Acara dimulai dengan pembacaan ayat suci Alquran oleh santriwati kelas 4 KMI dan doa yang dibawakan oleh Ustadz H. Andi Wahyudi, Lc., M.A. Kemudian Bapak Direktur membacakan Laporan Panitia Pembangunan Gedung Khadijah. Dilanjutkan dengan acara inti yakni peresmian gedung Khadijah yang ditandai dengan penandatanganan prasasti dan pemotongan pita oleh Wagub Sumatera Utara, Bapak Pimpinan, Bapak Ketua Umum Badan wakaf dan Bapak Direktur beserta wakilnya. Acara diakhiri dengan peninjauan gedung dan kamar serta foto bersama santriwati.

Gedung berlantai 3 ini merupakan proyek pembangunan asrama santriwati pengganti gedung Khadijah yang berbahan kayu yang telah digunakan sejak tahun 1990. Gedung Khadijah baru ini dibangun di atas lapangan bola kaki lama sebelah utara, sementara sisanya di sebelah selatan tetap dijadikan area terbuka untuk kegiatan santriwati. Menghabiskan dana sebanyak Rp 5,6 Milyar, gedung Khadijah akhirnya rampung setelah 1 tahun dari peletakan batu pertama pembangunannya (5/7/19) oleh Wagubsu.
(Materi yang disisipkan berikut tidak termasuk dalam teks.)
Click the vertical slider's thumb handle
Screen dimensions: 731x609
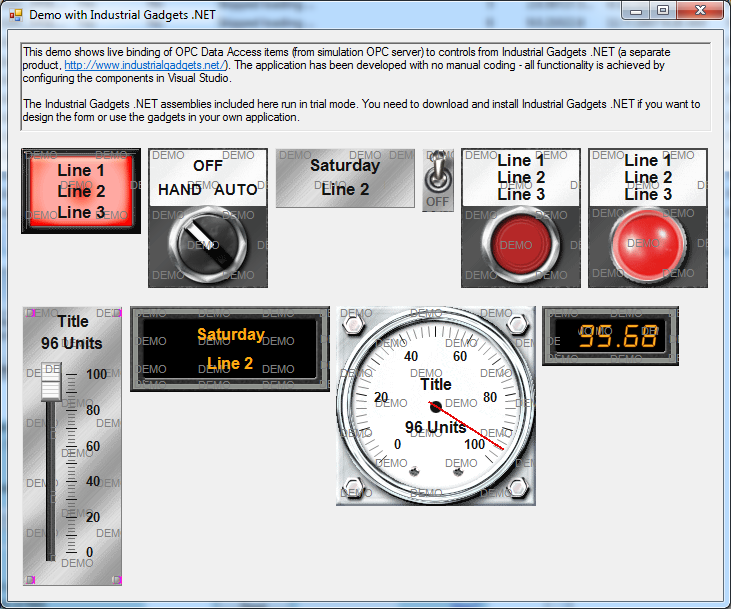[x=51, y=382]
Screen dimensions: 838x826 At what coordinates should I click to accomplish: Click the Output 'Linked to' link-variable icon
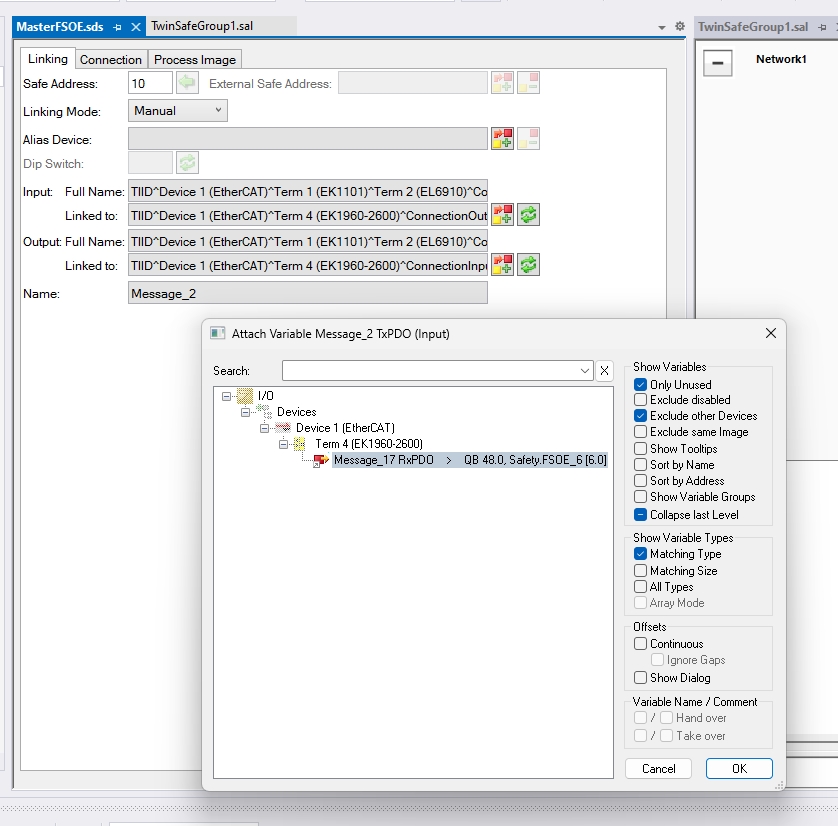click(x=502, y=264)
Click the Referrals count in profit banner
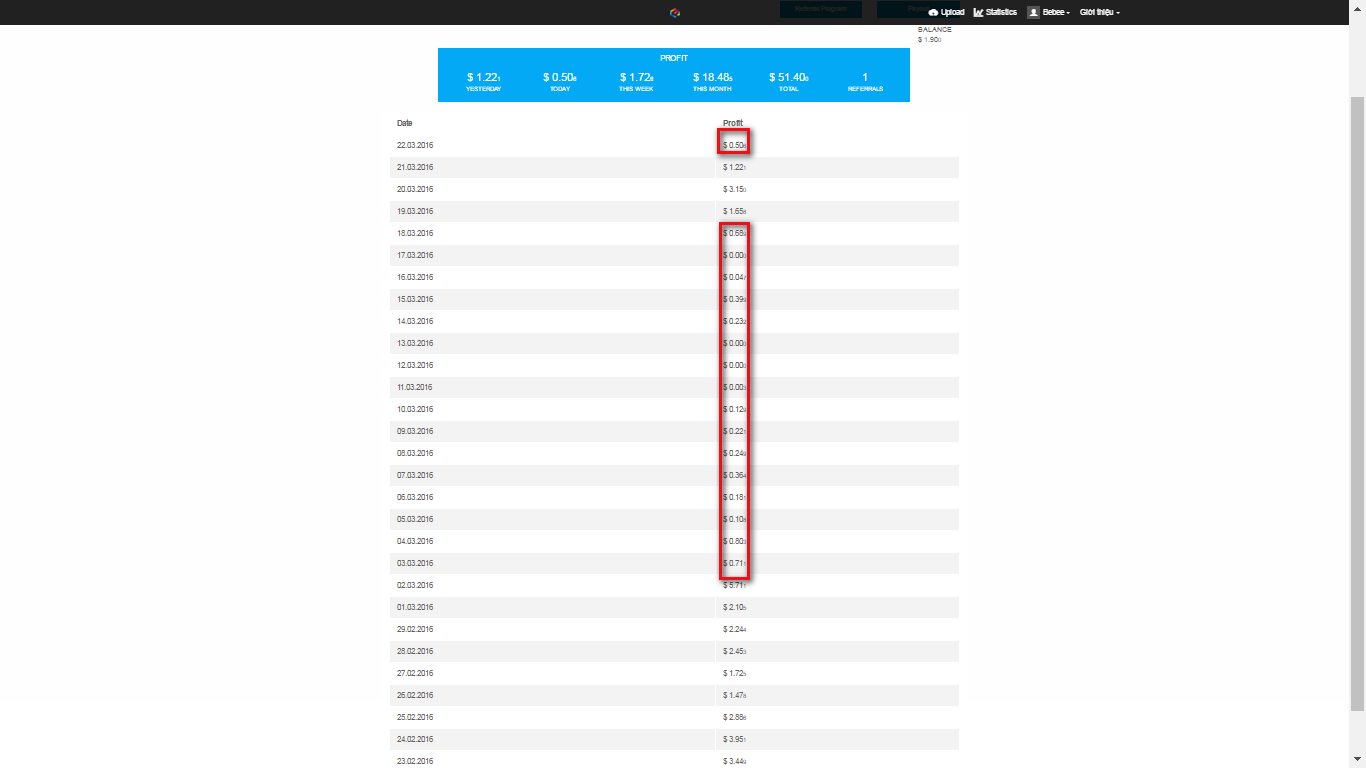Viewport: 1366px width, 768px height. (x=865, y=78)
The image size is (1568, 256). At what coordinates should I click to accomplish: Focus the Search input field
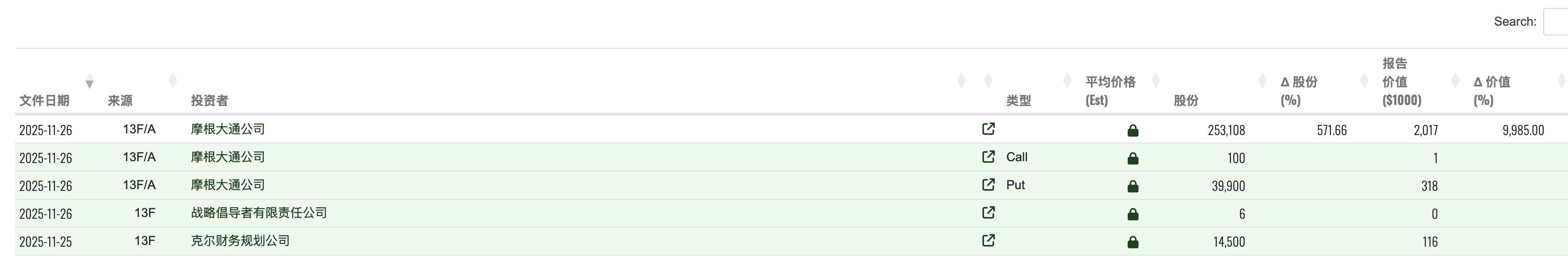click(1556, 22)
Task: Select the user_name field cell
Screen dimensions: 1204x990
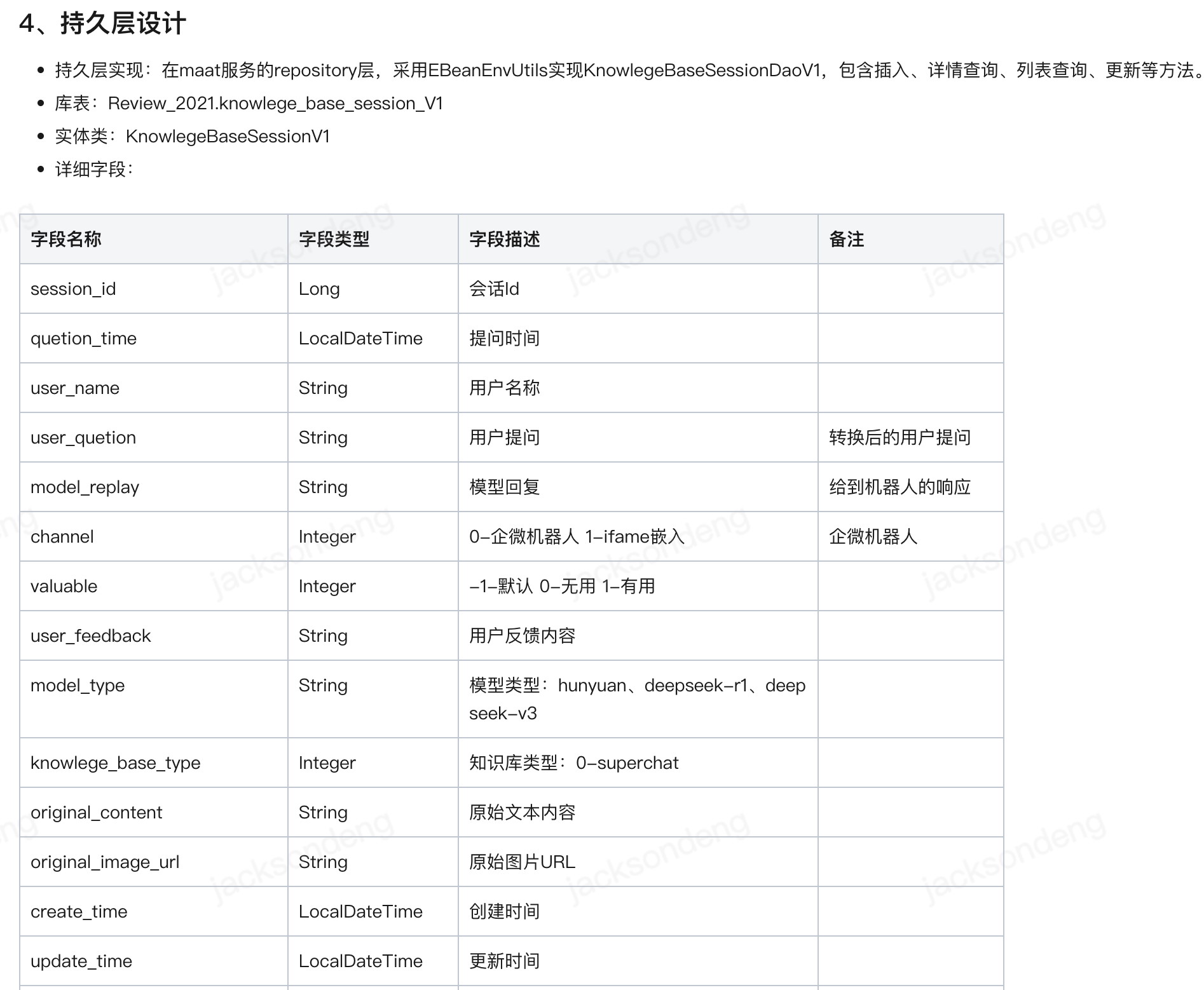Action: tap(75, 388)
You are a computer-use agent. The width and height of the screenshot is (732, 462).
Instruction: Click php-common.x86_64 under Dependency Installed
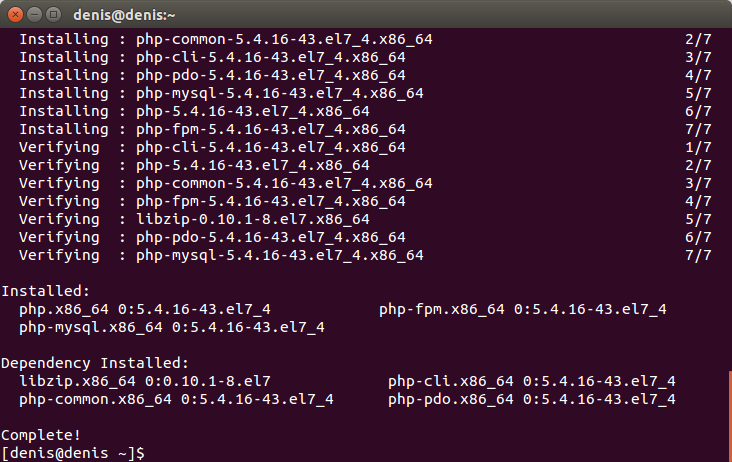(95, 399)
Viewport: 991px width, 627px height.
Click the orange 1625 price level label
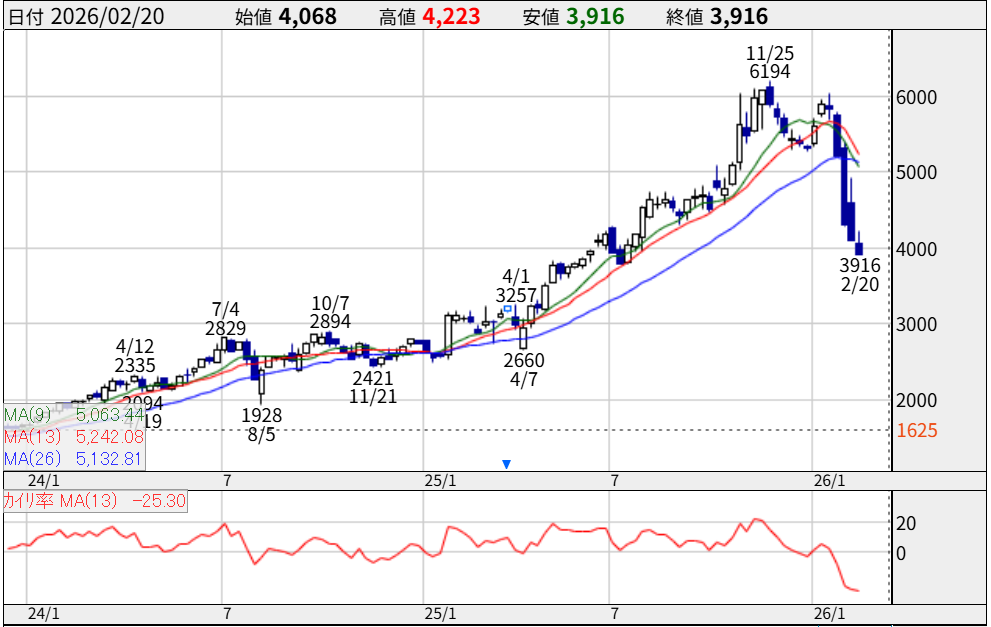tap(916, 431)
Dari total dana yang dikeluarkan, 95% sumber dana berasal dari swadaya usaha pesantren yang dikelola langsung oleh santri dan guru.

Bapak Direktur Pesantren Ar-Raudlatul Hasanah, KH. Solihin Adin, S.Ag., MM., dalam sambutannya sekaligus bertugas membacakan Laporan Panitia Pembangunan Gedung Khadijah menyampaikan terima kasih kepada Wagubsu yang telah memberikan perhatian lebih terhadap Pesantren Ar-Raudlatul Hasanah khususnya pembangunan gedung Khadijah ini, sejak peletakan batu pertama hingga peresmian hari ini. “Semoga ke depannya Bapak Wagubsu bisa menyumbang lebih banyak lagi, syukur-syukur satu gedung” tutup Ustadz Solihin yang disambut tepuk tangan oleh hadirin.

Mengawali sambutannya, Bapak Wakil Gubernur Sumatera Utara, Drs. H. Musa Rajekshah, M.Hum., sedikit heran. Hal tersebut dikarenakan setelah peletakan batu pertama tahun lalu, tidak ada proposal yang masuk ke kantor Gubernur. “Ternyata didanai oleh hasil usaha pesantren sendiri. Hebat ini. Pesantren mampu ciptakan ekonomi yang mandiri” ucap Wagubsu yang diiringi tepuk tangan hadirin.

Di akhir sambutannya, Wagubsu terus mengingatkan kepada guru-guru, para santri dan peserta yang hadir agar tetap mematuhi protokol kesehatan. “Pandemi belum berakhir, mari patuhi protokol kesehatan. Sering-sering cuci tangan, gunakan masker, jaga jarak dan sering berwudhu. Doakan agar pandemi ini segera berakhir, agar seluruh sekolah bisa dibuka kembali” tutup Wagubsu.